Vielleicht sagt dann der Betreffende: Ein Segen ist sowieso nichts anderes als eine Fürbitte; und Fürbitte halten für Konfirmanden, Brautpaare und andere Gemeindeglieder kann man auch ohne Handauflegung und Kreuzschlagen. Darauf ist zu antworten: In der Bibel, im Hebräerbrief, steht geschrieben, daß immer nur ein Höherstehender die Niedrigstehenden segnen kann. Der Pfarrer segnet den Konfirmanden, umgekehrt geht es nicht. Die Stelle im Hebräerbrief heißt:

Nun ist´s ohn alles Widersprechen so, daß das Geringere von dem Höheren gesegnet wird.
(Hebr 7,7)

Es ist zu beachten, mit welchem Nachdruck hier gesagt wird: Es gibt keinen Widerspruch! Ohne alles Widersprechen ist es so, daß immer nur das Geringere von dem Höheren gesegnet wird. - Wenn der Segen nichts anderes wäre als eine Fürbitte, dürfte die Bibel das nicht sagen, denn beten kann der Konfirmand für den Pfarrer allemal. Jedes Gemeindeglied kann für den Pfarrer beten.
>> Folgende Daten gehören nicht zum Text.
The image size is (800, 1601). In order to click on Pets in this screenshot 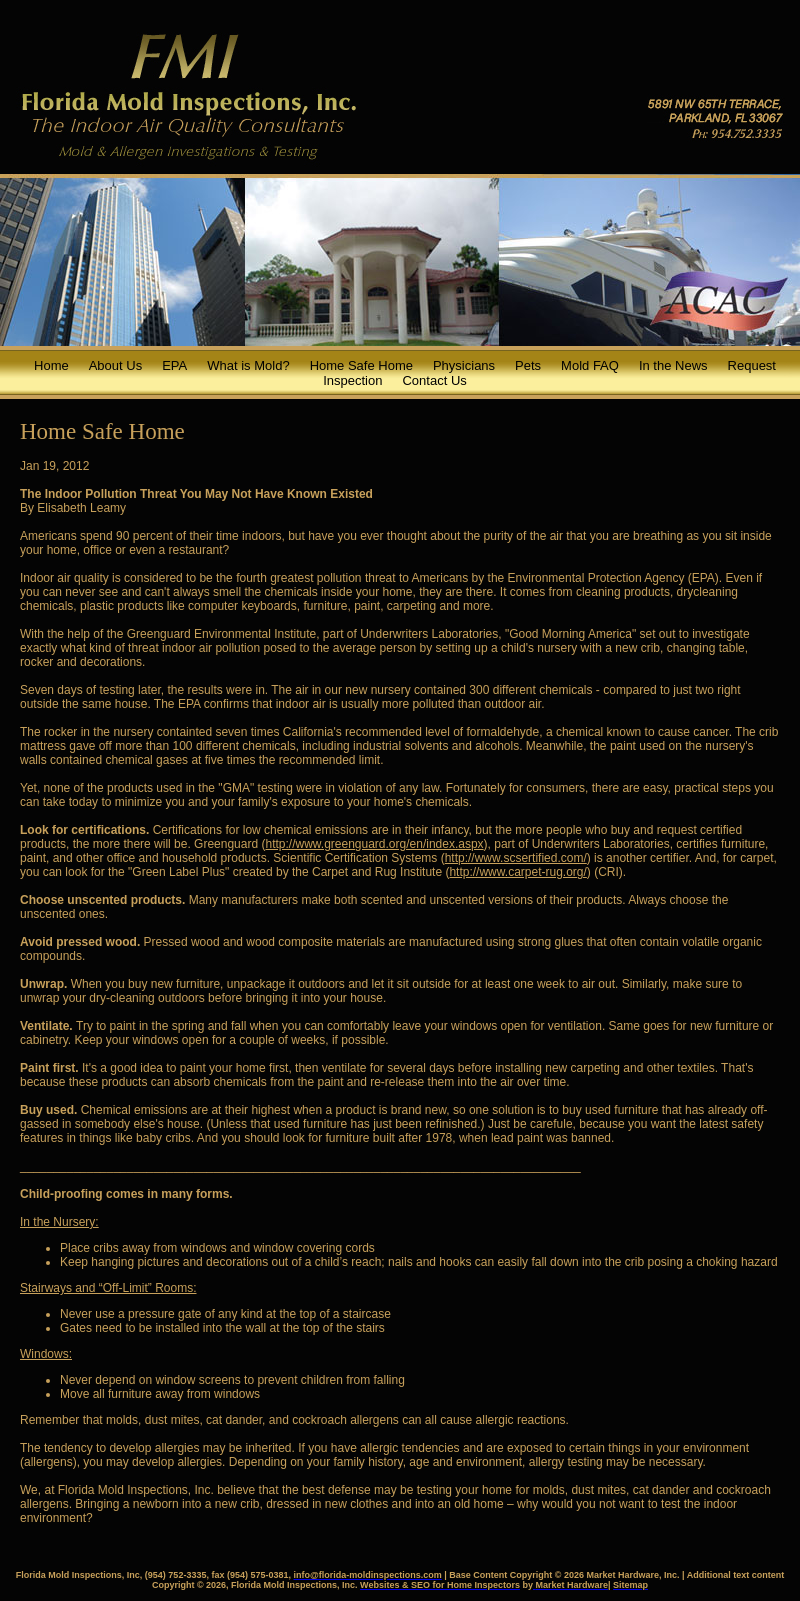, I will do `click(528, 365)`.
Ein Segen ist also etwas anderes als eine bloße Fürbitte. Ein Pfarrer, der einen vollmächtigen Segen erteilt, vermittelt damit seinen Konfirmanden oder einem Brautpaar die Kraft des Heiligen Geistes. Und wird der Segen vollmächtig über Brot und Wein gesprochen, so kommt Jesus Christus selber vom Himmel hernieder, um in Brot und Wein leibhaft anwesend zu sein und um verborgen in diesen äußerlichen Elementen zu uns zu kommen und in unserer Seele Wohnung zu machen. Wie aber der Segen zu vollziehen ist, der dieses große Wunder bewirkt, darüber hat uns die Tradition der Kirche belehrt.

Ein vernünftiger Christ sollte verstehen: Die alte Kirche hat uns treu die Heilige Schrift überliefert, insbesondere das Neue Testament. Viele Tausende christliche Brüder und Schwestern dieser alten Kirche sind für das Evangelium den Märtyrertod gestorben. Dieser alten Kirche sollte man auch glauben, wenn sie uns in Ergänzung zur Bibel einige besondere Hinweise und Riten vermittelt hat, ohne die wir ganz hilflos wären - jedenfalls, wenn es um die Sakramente geht.